**AIM OF THE EXERCISE**
Working from the entries that follow, retype each one without any alteration.

********

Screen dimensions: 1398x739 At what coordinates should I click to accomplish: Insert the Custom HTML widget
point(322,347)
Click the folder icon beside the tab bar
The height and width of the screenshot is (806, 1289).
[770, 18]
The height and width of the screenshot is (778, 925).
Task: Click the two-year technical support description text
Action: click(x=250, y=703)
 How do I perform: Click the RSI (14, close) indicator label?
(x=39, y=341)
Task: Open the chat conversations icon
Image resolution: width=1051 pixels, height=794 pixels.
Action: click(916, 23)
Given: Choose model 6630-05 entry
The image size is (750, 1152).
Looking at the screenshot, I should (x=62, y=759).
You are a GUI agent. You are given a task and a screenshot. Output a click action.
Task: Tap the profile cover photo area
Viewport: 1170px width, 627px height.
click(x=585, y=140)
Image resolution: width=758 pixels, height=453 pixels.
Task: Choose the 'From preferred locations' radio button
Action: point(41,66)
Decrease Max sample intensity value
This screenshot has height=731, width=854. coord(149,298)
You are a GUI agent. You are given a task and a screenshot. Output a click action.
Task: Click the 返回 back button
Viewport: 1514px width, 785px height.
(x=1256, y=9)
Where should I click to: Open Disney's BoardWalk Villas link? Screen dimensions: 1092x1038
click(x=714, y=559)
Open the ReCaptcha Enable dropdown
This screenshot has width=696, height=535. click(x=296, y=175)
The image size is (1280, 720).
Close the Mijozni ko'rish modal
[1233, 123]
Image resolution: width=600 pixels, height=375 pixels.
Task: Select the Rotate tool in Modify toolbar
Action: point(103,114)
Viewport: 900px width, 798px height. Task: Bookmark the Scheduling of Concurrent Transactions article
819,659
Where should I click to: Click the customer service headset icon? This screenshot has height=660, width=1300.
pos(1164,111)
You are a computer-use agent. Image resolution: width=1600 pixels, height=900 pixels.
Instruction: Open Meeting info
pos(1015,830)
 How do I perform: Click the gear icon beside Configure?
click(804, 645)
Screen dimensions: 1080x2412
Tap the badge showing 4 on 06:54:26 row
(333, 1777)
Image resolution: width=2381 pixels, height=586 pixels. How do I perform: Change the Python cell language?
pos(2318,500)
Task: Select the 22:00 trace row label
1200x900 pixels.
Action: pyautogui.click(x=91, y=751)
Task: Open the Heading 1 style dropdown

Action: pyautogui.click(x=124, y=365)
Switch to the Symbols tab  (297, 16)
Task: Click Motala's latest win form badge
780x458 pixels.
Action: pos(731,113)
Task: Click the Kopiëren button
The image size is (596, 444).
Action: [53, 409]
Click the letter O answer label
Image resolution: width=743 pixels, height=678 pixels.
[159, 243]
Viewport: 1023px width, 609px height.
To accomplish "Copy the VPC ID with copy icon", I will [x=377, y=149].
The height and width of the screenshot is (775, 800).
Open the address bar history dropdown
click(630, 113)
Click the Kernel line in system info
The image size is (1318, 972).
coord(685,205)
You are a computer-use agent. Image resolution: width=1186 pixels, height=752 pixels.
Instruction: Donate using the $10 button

********

**WRITTEN RESPONSE**
Screen dimensions: 1398x739 At what coordinates should I click to accomplish: Insert the Custom HTML widget
point(322,347)
Click the folder icon beside the tab bar
The height and width of the screenshot is (806, 1289).
[770, 18]
The height and width of the screenshot is (778, 925).
Task: Click the two-year technical support description text
Action: click(x=250, y=703)
 How do I perform: Click the RSI (14, close) indicator label?
(x=39, y=341)
Task: Open the chat conversations icon
Image resolution: width=1051 pixels, height=794 pixels.
Action: click(916, 23)
Given: Choose model 6630-05 entry
The image size is (750, 1152).
Looking at the screenshot, I should (x=62, y=759).
You are a GUI agent. You are given a task and a screenshot. Output a click action.
Task: Tap the profile cover photo area
Viewport: 1170px width, 627px height.
click(x=585, y=140)
Image resolution: width=758 pixels, height=453 pixels.
Task: Choose the 'From preferred locations' radio button
Action: point(41,66)
Decrease Max sample intensity value
This screenshot has height=731, width=854. coord(149,298)
You are a GUI agent. You are given a task and a screenshot. Output a click action.
Task: Click the 返回 back button
Viewport: 1514px width, 785px height.
(x=1256, y=9)
Where should I click to: Open Disney's BoardWalk Villas link? Screen dimensions: 1092x1038
click(x=714, y=559)
Open the ReCaptcha Enable dropdown
This screenshot has width=696, height=535. click(x=296, y=175)
The image size is (1280, 720).
Close the Mijozni ko'rish modal
[1233, 123]
Image resolution: width=600 pixels, height=375 pixels.
Task: Select the Rotate tool in Modify toolbar
Action: point(103,114)
Viewport: 900px width, 798px height. Task: Bookmark the Scheduling of Concurrent Transactions article
819,659
Where should I click to: Click the customer service headset icon? This screenshot has height=660, width=1300.
pos(1164,111)
You are a computer-use agent. Image resolution: width=1600 pixels, height=900 pixels.
Instruction: Open Meeting info
pos(1015,830)
 How do I perform: Click the gear icon beside Configure?
click(804, 645)
Screen dimensions: 1080x2412
Tap the badge showing 4 on 06:54:26 row
(333, 1777)
Image resolution: width=2381 pixels, height=586 pixels. How do I perform: Change the Python cell language?
pos(2318,500)
Task: Select the 22:00 trace row label
1200x900 pixels.
Action: pyautogui.click(x=91, y=751)
Task: Open the Heading 1 style dropdown

Action: pyautogui.click(x=124, y=365)
Switch to the Symbols tab  (297, 16)
Task: Click Motala's latest win form badge
780x458 pixels.
Action: pos(731,113)
Task: Click the Kopiëren button
The image size is (596, 444).
Action: [53, 409]
Click the letter O answer label
Image resolution: width=743 pixels, height=678 pixels.
[159, 243]
Viewport: 1023px width, 609px height.
To accomplish "Copy the VPC ID with copy icon", I will [x=377, y=149].
The height and width of the screenshot is (775, 800).
Open the address bar history dropdown
click(630, 113)
Click the Kernel line in system info
The image size is (1318, 972).
coord(685,205)
You are a computer-use agent. Image resolution: width=1186 pixels, height=752 pixels.
Instruction: Donate using the $10 button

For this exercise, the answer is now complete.